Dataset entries
###
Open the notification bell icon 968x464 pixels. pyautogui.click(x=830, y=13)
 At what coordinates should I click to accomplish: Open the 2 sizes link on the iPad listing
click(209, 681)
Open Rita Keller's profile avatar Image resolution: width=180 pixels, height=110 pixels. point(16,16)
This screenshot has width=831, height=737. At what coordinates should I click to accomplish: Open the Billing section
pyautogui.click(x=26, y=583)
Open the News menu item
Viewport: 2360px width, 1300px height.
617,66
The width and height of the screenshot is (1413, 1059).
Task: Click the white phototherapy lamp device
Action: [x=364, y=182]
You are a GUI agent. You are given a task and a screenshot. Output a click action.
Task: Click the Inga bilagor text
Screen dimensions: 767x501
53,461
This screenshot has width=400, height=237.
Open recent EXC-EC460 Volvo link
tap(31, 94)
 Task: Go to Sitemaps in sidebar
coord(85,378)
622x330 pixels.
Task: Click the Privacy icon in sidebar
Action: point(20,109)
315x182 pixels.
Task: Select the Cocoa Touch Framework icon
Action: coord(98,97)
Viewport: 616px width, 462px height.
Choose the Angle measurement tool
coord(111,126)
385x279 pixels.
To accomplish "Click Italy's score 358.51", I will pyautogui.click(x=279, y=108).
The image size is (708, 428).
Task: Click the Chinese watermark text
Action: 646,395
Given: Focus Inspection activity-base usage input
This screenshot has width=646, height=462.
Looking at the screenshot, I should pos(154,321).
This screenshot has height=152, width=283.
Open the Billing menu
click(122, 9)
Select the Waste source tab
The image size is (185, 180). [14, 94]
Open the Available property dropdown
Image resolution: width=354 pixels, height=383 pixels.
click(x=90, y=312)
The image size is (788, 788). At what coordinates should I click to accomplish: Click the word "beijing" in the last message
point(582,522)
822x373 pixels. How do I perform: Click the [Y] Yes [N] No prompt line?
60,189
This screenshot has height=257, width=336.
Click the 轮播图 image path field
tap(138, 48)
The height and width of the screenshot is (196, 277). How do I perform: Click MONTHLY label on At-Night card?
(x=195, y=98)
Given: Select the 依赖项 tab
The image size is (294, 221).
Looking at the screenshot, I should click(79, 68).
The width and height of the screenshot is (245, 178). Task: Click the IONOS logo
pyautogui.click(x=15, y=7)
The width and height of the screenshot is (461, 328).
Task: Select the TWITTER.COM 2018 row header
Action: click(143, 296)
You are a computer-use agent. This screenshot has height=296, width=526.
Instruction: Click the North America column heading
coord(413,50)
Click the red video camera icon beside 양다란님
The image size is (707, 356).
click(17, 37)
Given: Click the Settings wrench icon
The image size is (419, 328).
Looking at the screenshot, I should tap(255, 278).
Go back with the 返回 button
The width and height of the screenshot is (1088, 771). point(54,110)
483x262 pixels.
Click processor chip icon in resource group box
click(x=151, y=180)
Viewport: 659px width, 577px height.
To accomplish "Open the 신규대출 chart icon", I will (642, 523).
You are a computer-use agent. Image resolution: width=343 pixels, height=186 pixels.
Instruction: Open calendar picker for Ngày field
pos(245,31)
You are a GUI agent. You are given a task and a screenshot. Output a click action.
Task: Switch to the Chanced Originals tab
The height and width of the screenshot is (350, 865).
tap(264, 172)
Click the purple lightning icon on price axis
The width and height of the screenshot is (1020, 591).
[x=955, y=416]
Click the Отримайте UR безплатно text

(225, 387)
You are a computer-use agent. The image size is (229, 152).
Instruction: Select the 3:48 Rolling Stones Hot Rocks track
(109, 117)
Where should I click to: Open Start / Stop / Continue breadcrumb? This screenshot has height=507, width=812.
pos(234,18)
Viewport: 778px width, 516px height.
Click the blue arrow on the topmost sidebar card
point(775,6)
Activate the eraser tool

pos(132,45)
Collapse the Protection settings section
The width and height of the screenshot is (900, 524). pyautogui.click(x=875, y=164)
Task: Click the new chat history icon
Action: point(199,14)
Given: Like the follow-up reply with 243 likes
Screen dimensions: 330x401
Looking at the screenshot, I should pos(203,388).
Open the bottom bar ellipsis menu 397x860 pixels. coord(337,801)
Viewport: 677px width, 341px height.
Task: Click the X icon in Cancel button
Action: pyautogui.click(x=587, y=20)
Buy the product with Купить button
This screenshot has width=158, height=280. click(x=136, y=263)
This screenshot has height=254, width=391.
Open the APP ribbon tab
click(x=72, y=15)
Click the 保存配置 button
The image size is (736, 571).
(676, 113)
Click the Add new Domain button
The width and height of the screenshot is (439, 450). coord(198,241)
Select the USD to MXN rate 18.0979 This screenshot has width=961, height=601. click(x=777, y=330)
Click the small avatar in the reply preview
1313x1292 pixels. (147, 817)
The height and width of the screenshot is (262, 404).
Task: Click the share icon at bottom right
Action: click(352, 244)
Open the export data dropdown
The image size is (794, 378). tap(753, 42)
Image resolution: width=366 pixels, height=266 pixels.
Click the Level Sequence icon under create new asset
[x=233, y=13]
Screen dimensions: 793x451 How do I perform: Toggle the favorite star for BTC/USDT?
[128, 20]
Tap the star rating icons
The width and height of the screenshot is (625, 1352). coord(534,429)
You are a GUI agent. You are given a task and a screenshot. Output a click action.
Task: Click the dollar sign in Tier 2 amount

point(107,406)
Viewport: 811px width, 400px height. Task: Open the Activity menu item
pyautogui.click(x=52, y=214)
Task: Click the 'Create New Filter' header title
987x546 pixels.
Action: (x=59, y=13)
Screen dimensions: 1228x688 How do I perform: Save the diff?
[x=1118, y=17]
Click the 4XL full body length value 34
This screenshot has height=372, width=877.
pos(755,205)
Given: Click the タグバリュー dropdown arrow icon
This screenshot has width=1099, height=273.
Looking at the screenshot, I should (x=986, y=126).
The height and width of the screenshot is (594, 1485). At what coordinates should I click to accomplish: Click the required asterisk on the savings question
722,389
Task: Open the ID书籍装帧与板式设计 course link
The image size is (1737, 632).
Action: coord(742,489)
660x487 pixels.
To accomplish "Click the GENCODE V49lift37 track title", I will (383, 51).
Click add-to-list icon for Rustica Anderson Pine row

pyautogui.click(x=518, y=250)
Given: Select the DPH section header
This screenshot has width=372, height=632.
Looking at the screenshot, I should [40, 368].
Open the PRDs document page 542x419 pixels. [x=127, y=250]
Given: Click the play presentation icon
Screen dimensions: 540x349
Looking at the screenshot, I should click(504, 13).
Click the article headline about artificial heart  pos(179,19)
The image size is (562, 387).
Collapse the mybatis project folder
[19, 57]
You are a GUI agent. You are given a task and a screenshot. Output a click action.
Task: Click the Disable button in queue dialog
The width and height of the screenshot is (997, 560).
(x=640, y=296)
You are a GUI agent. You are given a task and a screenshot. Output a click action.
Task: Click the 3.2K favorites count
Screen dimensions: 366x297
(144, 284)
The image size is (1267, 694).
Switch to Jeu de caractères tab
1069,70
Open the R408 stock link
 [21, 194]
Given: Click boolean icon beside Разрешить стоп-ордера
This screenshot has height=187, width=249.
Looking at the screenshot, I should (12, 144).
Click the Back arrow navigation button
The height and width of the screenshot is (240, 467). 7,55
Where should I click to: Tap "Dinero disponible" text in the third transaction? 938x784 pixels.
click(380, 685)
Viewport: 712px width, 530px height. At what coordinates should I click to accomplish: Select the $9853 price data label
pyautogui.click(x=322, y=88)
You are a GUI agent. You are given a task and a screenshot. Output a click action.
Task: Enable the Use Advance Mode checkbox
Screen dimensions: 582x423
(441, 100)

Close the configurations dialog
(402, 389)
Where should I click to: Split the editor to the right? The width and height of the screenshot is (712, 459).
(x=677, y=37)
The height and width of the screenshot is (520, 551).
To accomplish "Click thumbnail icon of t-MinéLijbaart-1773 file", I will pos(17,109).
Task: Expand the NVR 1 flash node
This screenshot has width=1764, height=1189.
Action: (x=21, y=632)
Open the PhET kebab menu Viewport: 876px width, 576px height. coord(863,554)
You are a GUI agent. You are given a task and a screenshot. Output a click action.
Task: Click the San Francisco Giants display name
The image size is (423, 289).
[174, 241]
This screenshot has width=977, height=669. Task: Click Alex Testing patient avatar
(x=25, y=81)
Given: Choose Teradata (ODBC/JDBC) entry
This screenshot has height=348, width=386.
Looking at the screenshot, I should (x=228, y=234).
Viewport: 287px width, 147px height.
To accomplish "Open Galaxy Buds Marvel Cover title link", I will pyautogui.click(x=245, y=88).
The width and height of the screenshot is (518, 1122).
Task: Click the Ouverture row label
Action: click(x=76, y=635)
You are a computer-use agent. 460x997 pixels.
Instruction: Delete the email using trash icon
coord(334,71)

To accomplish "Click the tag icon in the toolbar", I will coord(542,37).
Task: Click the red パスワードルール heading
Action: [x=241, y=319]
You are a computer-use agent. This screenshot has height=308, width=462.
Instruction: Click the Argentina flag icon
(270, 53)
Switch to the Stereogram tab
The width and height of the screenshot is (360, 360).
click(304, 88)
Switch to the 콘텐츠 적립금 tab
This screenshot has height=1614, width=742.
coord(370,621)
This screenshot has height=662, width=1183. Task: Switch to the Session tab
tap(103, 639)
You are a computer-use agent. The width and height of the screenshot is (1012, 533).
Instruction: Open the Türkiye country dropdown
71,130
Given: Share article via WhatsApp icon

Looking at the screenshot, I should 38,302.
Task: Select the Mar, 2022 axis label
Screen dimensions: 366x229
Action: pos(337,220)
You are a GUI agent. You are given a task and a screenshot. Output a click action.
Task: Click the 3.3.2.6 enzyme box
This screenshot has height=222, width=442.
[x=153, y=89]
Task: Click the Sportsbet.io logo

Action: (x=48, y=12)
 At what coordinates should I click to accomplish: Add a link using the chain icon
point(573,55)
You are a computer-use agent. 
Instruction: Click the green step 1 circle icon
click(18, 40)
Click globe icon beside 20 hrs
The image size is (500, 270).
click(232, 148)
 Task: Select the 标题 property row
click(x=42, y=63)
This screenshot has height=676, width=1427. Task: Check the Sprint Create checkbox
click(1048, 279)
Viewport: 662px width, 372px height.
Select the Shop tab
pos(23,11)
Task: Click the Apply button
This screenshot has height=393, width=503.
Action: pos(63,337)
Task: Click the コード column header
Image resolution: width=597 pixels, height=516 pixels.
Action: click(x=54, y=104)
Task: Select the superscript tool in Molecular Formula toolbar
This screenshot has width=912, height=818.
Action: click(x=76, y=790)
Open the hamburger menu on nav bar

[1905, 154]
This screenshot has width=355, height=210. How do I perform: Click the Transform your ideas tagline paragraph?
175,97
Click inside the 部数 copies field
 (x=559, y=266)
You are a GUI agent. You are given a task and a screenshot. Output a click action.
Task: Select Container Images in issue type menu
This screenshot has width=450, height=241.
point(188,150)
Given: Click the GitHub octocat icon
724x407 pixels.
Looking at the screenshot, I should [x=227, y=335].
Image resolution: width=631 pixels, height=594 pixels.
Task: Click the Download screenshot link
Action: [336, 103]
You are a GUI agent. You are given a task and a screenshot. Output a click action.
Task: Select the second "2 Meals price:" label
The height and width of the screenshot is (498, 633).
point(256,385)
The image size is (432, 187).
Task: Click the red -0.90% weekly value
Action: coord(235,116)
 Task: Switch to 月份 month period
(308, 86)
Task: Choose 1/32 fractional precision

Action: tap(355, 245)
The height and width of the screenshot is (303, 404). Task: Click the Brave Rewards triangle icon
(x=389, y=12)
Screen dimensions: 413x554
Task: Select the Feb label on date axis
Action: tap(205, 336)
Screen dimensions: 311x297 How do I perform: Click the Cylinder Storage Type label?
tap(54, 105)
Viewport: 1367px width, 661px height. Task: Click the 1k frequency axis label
###
What you will do:
Take the entries above and copy out all lines with the string "computer".

Solution to the problem:
You are a computer-use agent. This screenshot has height=296, width=526.
You are a computer-use agent. Image resolution: width=343 pixels, height=186 pixels.
You are a computer-use agent. The image size is (229, 152).
You are a computer-use agent. 460x997 pixels.
You are a computer-use agent. This screenshot has height=308, width=462.
You are a computer-use agent. The width and height of the screenshot is (1012, 533).
You are a computer-use agent. 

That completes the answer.